Once more, with limited finances, there isn’t much that most of my family can do to celebrate the Fourth of July this year except stay home and try to think up special ways to enjoy our nation’s birthday anyway. Two of our children will be gone from home for a while starting this morning, and they’ll be able to do some memorable things for the holiday.
They can work on building Fourth of July memories a lot like I did when I was their age.
Back in my pre-teen to early teen years, July 4th was always something to look forward to because it was time for Salmon River Days in my hometown of Salmon, Idaho. That town was fairly bustling in those days, and downtown was the place to see and be seen because that’s where everything was happening — a parade down Main Street, sidewalk shopping, entertainment of all kinds. One of my favorite things to take in during Salmon River Days was motocross racing at a tough track outside of town, listening to the whine of the engines and seeing bikes fly through the air down a steep, neck-breaking, bone-crunching hill.

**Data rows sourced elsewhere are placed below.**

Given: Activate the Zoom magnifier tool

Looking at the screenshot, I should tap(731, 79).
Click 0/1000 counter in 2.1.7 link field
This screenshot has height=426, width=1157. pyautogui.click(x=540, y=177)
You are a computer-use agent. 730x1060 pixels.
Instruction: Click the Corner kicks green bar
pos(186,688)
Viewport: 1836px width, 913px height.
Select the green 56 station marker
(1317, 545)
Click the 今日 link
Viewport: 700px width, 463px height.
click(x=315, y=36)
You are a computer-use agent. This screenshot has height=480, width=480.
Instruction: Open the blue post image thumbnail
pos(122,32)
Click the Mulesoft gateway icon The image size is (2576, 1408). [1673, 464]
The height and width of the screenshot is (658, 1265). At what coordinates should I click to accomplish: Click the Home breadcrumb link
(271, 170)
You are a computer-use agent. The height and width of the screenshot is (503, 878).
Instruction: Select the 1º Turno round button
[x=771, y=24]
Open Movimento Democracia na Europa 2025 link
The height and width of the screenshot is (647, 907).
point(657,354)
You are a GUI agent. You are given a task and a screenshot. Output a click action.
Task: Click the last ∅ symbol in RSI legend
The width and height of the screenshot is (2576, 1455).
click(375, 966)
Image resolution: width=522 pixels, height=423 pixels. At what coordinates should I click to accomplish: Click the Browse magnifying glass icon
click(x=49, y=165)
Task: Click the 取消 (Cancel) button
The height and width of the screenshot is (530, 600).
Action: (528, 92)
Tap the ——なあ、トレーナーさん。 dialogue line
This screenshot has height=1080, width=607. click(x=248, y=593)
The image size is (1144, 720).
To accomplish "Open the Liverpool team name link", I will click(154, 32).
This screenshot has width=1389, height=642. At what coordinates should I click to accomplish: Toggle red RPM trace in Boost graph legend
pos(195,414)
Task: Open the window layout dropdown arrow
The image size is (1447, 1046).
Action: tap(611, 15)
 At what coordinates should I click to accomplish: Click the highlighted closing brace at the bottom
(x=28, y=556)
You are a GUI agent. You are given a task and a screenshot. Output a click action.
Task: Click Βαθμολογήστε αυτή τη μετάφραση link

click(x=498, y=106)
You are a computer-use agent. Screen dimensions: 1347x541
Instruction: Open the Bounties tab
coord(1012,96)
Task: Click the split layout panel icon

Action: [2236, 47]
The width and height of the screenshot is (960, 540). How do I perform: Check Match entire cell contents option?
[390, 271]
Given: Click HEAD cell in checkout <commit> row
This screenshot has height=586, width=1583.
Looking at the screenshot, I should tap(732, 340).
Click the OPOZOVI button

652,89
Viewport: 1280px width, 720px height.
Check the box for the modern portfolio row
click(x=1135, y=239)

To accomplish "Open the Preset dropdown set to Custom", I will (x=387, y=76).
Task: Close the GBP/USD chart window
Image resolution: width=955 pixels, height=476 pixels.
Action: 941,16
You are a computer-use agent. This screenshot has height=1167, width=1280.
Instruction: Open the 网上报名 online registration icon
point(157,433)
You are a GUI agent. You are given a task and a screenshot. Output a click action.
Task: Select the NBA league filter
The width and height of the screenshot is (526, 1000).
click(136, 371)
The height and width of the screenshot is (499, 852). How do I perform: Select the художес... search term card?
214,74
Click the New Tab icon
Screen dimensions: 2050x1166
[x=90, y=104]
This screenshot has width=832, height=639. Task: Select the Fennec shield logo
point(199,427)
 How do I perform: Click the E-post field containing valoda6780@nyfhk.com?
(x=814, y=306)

It was a time for family get-togethers, picnics, and Salmon had some decent fireworks for a town its size.
It was a small-town celebration done up big. It was a special time to be a kid.
From there, it was on to the celebration put on in Idaho Falls, a bigger community that also knows how to do an American birthday celebration the right way.
For a lot of years, my family has enjoyed getting together with relatives, saving a spot along the banks of the Snake River for hours, doing some reading, and watching the people go by in preparation for the town’s huge fireworks show — one of the biggest pyrotechnic displays west of the Mississippi.
Idaho Falls’ fireworks show is a huge deal, drawing tens of thousands of people not only from surrounding towns but surrounding states as well. The show is choreographed to music — rock, country, pop, classical (including the songs found in videos below) — that’s simulcast on a local radio station. I’ve seen some amazing things in that show, including red hearts perfectly forming in the sky along to the words “I love you” from Louis Armstrong’s version of “What A Wonderful World.”
Those are the kinds of things Fourth of July memories are made of, the kinds of things I want my children to look back on with fondness as they celebrate our nation’s birthday themselves.
It’s part of what makes growing up so fun.